The central premise of the theory of NP-completeness asserts that it is no coincidence that most important problems fall into two categories: those with efficient algorithms, and those that are NP-complete. (If P = NP, then these two are but one category, violating this premise.) Two decades ago, the Berman-Hartmanis conjecture took this premise one step further, asserting that the NP-complete sets are all isomorphic, being simple re-encodings of one another. More recently, popular conjectures have gone the other way, asserting that an encrypted version of SAT should not be isomorphic to SAT. A large body of work is devoted to this topic, and this paper contains an excellent overview.

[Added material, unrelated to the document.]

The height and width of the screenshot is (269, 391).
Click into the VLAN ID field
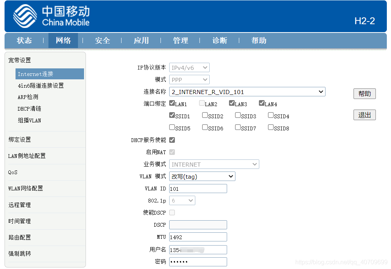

This paper contains the first results showing that a certain kind of one-way function is sufficient to produce nonisomorphic NP-complete sets. Furthermore, it argues that such one-way functions are likely to exist, and in fact they do exist relative to random oracles. Thus, relative to random oracles, the complete sets are not all isomorphic. This is true for NP as well as for most other complexity classes of interest.

“Random oracle” results (and relativization results, in general) have been the source of some controversy, and there is insufficient space here to discuss this in depth. The paper contains an excellent discussion of random oracle results in general, and how one should interpret this result in particular.

The paper is well written, the proofs are clear, and the story the authors tell is interesting.